§ **The problem**
Render the data below as a numbered list, one entry per line, with blank lines omitted.

§ **Recorded data**
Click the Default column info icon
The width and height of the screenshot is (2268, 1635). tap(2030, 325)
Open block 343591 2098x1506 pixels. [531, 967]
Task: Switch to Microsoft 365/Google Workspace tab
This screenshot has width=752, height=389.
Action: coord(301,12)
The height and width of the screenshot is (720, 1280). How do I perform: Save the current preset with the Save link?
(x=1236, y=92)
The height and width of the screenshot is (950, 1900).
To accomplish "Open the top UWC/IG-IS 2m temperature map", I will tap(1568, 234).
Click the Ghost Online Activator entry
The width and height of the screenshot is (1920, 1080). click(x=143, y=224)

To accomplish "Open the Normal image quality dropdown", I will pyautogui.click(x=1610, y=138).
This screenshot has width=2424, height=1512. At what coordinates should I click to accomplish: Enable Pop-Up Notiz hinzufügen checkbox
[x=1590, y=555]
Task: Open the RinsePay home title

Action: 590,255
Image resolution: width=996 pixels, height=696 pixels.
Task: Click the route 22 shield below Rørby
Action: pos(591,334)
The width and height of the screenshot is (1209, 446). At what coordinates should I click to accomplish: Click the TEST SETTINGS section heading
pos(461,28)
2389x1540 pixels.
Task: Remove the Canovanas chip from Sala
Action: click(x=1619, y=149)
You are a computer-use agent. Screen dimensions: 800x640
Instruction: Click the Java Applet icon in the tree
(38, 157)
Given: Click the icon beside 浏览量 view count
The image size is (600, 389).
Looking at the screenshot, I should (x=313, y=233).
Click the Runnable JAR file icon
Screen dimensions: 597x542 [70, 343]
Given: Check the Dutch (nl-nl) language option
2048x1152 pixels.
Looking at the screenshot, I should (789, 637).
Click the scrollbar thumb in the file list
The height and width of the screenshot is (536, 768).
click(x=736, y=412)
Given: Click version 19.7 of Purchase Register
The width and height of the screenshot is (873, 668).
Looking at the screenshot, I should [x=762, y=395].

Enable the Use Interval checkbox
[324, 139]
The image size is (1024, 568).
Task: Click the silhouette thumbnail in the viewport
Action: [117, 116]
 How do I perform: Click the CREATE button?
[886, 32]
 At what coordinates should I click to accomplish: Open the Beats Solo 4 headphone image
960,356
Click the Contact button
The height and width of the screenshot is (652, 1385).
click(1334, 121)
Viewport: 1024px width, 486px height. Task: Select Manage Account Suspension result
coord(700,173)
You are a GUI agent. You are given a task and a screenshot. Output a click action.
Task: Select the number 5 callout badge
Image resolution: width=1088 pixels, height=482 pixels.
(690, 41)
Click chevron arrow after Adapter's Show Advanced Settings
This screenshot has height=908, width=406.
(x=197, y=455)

§ **Solution for this task**
1. Click the Default column info icon
2. The width and height of the screenshot is (2268, 1635). tap(2030, 325)
3. Open block 343591 2098x1506 pixels. [531, 967]
4. Task: Switch to Microsoft 365/Google Workspace tab
5. This screenshot has width=752, height=389.
6. Action: coord(301,12)
7. The height and width of the screenshot is (720, 1280). How do I perform: Save the current preset with the Save link?
8. (x=1236, y=92)
9. The height and width of the screenshot is (950, 1900).
10. To accomplish "Open the top UWC/IG-IS 2m temperature map", I will tap(1568, 234).
11. Click the Ghost Online Activator entry
12. The width and height of the screenshot is (1920, 1080). click(x=143, y=224)
13. To accomplish "Open the Normal image quality dropdown", I will pyautogui.click(x=1610, y=138).
14. This screenshot has width=2424, height=1512. At what coordinates should I click to accomplish: Enable Pop-Up Notiz hinzufügen checkbox
15. [x=1590, y=555]
16. Task: Open the RinsePay home title
17. Action: 590,255
18. Image resolution: width=996 pixels, height=696 pixels.
19. Task: Click the route 22 shield below Rørby
20. Action: pos(591,334)
21. The width and height of the screenshot is (1209, 446). At what coordinates should I click to accomplish: Click the TEST SETTINGS section heading
22. pos(461,28)
23. 2389x1540 pixels.
24. Task: Remove the Canovanas chip from Sala
25. Action: click(x=1619, y=149)
26. You are a computer-use agent. Screen dimensions: 800x640
27. Instruction: Click the Java Applet icon in the tree
28. (38, 157)
29. Given: Click the icon beside 浏览量 view count
30. The image size is (600, 389).
31. Looking at the screenshot, I should (x=313, y=233).
32. Click the Runnable JAR file icon
33. Screen dimensions: 597x542 [70, 343]
34. Given: Check the Dutch (nl-nl) language option
35. 2048x1152 pixels.
36. Looking at the screenshot, I should (789, 637).
37. Click the scrollbar thumb in the file list
38. The height and width of the screenshot is (536, 768).
39. click(x=736, y=412)
40. Given: Click version 19.7 of Purchase Register
41. The width and height of the screenshot is (873, 668).
42. Looking at the screenshot, I should [x=762, y=395].
43. Enable the Use Interval checkbox
44. [324, 139]
45. The image size is (1024, 568).
46. Task: Click the silhouette thumbnail in the viewport
47. Action: [117, 116]
48.  How do I perform: Click the CREATE button?
49. [886, 32]
50.  At what coordinates should I click to accomplish: Open the Beats Solo 4 headphone image
51. 960,356
52. Click the Contact button
53. The height and width of the screenshot is (652, 1385).
54. click(1334, 121)
55. Viewport: 1024px width, 486px height. Task: Select Manage Account Suspension result
56. coord(700,173)
57. You are a GUI agent. You are given a task and a screenshot. Output a click action.
58. Task: Select the number 5 callout badge
59. Image resolution: width=1088 pixels, height=482 pixels.
60. (690, 41)
61. Click chevron arrow after Adapter's Show Advanced Settings
62. This screenshot has height=908, width=406.
63. (x=197, y=455)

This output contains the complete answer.